What is required: At the line with "You are a computer-use agent. The height", start copying; carry on through the last line of the material below, exactly as written, and stop there.

Supplied data:

──────────────────────────────

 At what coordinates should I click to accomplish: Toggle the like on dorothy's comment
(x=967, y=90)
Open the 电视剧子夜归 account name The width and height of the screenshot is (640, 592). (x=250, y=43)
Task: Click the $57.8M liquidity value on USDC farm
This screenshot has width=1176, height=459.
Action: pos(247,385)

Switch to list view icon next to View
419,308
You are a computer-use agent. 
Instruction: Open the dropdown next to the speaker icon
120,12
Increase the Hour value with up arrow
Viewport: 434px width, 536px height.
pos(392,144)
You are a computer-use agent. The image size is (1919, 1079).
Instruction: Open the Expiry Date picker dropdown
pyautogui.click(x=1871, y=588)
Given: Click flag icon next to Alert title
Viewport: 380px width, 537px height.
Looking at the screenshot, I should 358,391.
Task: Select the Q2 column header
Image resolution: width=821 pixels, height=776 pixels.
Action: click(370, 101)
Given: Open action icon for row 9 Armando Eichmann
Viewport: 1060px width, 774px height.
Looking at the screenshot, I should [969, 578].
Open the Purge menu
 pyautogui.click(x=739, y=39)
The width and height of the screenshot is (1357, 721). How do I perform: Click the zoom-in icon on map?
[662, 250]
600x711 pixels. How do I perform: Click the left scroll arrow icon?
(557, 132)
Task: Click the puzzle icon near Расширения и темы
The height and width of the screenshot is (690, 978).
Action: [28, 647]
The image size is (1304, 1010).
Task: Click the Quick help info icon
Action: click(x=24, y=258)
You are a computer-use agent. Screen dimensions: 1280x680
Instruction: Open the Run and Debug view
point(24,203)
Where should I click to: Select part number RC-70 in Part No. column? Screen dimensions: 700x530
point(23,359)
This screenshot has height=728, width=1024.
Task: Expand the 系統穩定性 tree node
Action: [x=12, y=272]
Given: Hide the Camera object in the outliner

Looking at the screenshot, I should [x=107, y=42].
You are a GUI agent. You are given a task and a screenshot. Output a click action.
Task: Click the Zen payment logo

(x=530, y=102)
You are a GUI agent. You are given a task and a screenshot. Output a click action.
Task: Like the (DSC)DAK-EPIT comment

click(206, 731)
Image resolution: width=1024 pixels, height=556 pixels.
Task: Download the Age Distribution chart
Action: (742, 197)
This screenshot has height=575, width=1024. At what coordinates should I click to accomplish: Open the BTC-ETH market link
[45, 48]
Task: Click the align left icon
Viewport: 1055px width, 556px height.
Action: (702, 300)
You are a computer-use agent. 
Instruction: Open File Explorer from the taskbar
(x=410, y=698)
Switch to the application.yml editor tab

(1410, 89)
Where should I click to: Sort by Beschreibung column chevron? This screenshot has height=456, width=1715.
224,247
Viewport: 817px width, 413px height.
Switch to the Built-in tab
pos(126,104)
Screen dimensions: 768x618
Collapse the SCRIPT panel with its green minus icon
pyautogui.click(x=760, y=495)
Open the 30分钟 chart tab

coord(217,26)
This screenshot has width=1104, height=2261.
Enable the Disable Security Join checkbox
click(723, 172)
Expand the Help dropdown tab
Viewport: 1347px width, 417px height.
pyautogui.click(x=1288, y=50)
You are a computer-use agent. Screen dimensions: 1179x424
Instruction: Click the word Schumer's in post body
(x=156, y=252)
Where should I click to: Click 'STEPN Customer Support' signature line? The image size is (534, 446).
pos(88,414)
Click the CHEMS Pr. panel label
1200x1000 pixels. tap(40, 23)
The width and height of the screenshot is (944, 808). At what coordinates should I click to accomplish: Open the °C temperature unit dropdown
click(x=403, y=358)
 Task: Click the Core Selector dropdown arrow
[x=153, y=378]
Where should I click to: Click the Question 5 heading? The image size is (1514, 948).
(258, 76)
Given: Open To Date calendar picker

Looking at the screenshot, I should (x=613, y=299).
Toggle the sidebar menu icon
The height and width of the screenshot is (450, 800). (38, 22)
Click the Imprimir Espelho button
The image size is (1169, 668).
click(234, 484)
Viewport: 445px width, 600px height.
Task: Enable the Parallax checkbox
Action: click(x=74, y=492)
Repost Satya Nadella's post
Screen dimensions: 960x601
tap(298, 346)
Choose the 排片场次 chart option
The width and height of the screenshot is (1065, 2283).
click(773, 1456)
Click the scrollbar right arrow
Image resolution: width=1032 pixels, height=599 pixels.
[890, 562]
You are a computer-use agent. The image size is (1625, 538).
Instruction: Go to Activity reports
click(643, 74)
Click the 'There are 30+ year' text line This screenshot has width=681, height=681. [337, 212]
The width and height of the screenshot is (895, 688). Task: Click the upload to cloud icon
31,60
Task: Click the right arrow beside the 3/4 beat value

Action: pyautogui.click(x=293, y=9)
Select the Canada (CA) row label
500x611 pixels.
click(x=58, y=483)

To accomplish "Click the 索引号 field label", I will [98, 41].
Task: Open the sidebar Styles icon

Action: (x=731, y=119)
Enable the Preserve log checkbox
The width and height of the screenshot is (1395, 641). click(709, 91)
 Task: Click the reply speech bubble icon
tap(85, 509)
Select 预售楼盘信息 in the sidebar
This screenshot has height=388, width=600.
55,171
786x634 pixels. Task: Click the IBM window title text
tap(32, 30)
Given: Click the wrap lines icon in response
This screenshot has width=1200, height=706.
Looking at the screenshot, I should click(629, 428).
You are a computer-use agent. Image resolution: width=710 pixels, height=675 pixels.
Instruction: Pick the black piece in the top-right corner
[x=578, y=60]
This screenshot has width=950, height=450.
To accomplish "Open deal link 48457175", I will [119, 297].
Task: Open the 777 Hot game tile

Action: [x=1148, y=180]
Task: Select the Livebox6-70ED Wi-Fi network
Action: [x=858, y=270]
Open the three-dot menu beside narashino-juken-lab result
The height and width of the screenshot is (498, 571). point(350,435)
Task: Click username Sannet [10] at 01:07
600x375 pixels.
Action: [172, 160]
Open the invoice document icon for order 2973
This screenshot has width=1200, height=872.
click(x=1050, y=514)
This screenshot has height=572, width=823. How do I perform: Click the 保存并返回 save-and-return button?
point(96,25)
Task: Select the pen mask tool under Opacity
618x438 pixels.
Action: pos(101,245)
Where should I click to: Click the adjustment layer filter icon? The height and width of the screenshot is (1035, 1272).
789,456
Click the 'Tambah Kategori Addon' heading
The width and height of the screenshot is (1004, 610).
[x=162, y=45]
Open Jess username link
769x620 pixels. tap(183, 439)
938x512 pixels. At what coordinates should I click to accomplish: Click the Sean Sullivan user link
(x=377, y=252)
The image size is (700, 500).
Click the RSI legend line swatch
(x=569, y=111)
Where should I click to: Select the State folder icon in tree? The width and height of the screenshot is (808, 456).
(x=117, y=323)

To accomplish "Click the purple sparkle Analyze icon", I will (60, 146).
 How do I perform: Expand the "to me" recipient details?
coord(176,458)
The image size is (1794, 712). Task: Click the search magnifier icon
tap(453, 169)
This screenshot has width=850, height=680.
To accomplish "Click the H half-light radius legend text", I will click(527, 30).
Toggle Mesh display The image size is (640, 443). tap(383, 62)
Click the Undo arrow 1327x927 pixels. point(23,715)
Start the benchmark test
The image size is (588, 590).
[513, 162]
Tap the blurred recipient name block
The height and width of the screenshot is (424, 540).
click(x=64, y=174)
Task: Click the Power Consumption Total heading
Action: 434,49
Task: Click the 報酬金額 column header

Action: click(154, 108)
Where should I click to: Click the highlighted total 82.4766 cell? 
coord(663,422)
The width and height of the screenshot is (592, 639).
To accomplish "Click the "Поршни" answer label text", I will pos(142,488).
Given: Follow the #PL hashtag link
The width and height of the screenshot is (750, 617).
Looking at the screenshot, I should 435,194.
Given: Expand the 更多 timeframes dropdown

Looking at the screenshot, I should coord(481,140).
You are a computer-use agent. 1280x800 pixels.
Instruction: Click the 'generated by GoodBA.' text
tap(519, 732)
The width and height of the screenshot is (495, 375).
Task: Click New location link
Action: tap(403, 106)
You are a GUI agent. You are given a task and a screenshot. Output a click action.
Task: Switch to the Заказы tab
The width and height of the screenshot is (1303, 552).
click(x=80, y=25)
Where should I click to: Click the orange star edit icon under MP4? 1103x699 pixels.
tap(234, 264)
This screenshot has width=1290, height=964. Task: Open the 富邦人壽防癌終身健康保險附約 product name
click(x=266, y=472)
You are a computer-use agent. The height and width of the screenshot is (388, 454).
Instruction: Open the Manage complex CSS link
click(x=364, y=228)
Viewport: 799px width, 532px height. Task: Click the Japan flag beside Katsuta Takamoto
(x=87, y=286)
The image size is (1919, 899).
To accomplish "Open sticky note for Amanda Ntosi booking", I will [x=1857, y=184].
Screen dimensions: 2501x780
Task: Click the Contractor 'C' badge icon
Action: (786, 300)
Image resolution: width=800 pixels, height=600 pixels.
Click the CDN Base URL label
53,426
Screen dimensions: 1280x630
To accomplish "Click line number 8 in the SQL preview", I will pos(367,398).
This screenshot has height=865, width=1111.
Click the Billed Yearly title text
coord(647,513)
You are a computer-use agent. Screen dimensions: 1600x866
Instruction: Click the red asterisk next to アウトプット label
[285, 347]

──────────────────────────────

Solution to the problem:
You are a computer-use agent. The height and width of the screenshot is (388, 454).
Instruction: Open the Manage complex CSS link
click(x=364, y=228)
Viewport: 799px width, 532px height. Task: Click the Japan flag beside Katsuta Takamoto
(x=87, y=286)
The image size is (1919, 899).
To accomplish "Open sticky note for Amanda Ntosi booking", I will [x=1857, y=184].
Screen dimensions: 2501x780
Task: Click the Contractor 'C' badge icon
Action: (786, 300)
Image resolution: width=800 pixels, height=600 pixels.
Click the CDN Base URL label
53,426
Screen dimensions: 1280x630
To accomplish "Click line number 8 in the SQL preview", I will pos(367,398).
This screenshot has height=865, width=1111.
Click the Billed Yearly title text
coord(647,513)
You are a computer-use agent. Screen dimensions: 1600x866
Instruction: Click the red asterisk next to アウトプット label
[285, 347]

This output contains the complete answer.